Statements that shame students often cause resentment toward the teacher. It is hard for students to learn anything from someone they resent. I have heard colleagues say things like, “I know I am doing a good job because my students don’t like me.” This cliché is unnecessary in the world of teaching. Teachers can reprimand students in a way that corrects behavior and still shows respect for the student.
Tread Lightly When Speaking About Behavior
Chances are good that at some point you will have a student who has a family member who has had a run-in with law enforcement. For this reason, you should tread lightly when speaking about these topics. I always tell my students that a good person can make a bad decision. It is okay to call behavior bad, but stating that people are bad can have a negative impact on student learning. These types of statements can cause some students to feel separated from their teacher. Once a student feels this separation, there will likely be a dip in learning as well.
Teach Integrity Directly Using Read-Alouds
There are many excellent picture books that can be used to teach integrity. Additionally, many websites offer free integrity-based lesson plans to go with books. A quick Internet search should produce a decent list of books and websites you can try.
Integrate Wherever Possible
If your weekly story has a prime example of someone displaying integrity, discuss this with your students. When you are studying history and you come upon someone acting with or without integrity, call students’ attention to the act. Regular school curriculum offers many opportunities to discuss integrity and the inner strength it takes to display it.
Role playing is a great way to help young people work through what a situation might feel like and how they should respond. If students have already been walked through the steps for correct behavior, they are more likely to use the desired behavior in real-life situations. Do an Internet search for role-playing scenarios, or write some yourself.
Catch Your Students in the Act
Never pass up an opportunity to applaud a student for acting with integrity. Positive recognition will reinforce the behavioral expectations for the entire group. If you have students who would be embarrassed by public recognition, take them to the side and tell them that you are proud of them.
Make an Integrity Collage
Choose a space in your classroom and dedicate it to displaying examples of integrity. These examples could be pictures of people, quotes, or motivational phrases. This space will serve as a reminder to your students that you expect them to act with integrity, and it could help teach them about the meaning of integrity.

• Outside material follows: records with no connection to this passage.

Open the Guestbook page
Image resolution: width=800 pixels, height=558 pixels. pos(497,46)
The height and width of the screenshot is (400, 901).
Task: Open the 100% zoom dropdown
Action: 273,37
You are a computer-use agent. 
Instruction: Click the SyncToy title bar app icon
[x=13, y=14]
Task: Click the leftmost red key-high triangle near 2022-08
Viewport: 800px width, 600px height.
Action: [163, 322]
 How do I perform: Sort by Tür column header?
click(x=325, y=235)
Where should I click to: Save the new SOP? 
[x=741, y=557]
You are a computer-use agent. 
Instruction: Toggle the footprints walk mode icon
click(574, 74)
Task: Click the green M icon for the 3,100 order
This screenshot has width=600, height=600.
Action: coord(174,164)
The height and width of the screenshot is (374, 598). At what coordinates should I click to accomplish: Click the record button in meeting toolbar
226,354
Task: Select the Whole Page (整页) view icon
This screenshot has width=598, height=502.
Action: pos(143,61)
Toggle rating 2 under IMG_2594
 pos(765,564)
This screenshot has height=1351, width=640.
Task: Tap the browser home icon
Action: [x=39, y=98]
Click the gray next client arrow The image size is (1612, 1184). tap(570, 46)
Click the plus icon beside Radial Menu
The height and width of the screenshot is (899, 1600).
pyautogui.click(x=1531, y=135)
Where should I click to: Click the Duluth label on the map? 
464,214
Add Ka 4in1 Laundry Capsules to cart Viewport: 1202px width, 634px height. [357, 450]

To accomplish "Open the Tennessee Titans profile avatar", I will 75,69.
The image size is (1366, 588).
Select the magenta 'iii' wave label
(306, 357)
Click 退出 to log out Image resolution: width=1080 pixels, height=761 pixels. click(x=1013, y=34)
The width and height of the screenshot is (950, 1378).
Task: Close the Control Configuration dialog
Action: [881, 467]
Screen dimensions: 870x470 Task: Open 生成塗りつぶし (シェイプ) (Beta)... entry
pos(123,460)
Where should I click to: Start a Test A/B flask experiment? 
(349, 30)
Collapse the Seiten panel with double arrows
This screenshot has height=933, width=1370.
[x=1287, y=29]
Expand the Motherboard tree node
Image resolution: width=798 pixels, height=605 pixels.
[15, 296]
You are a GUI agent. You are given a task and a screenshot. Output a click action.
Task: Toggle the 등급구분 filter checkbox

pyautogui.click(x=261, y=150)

Andrew Hawk has worked in public education for fourteen years, starting as a teaching assistant in a special education classroom. He has taught first, second, and fifth grade as a classroom teacher, and for the past three years, has worked as a resource room teacher, providing services for fourth and fifth graders. Working as a special education teacher has given him the opportunity to work with a variety of age groups and exceptionalities. In 2011, he earned his master’s degree in special education from Western Governor’s University. When Andrew is not preparing for school, he enjoys spending time with his wife and daughter.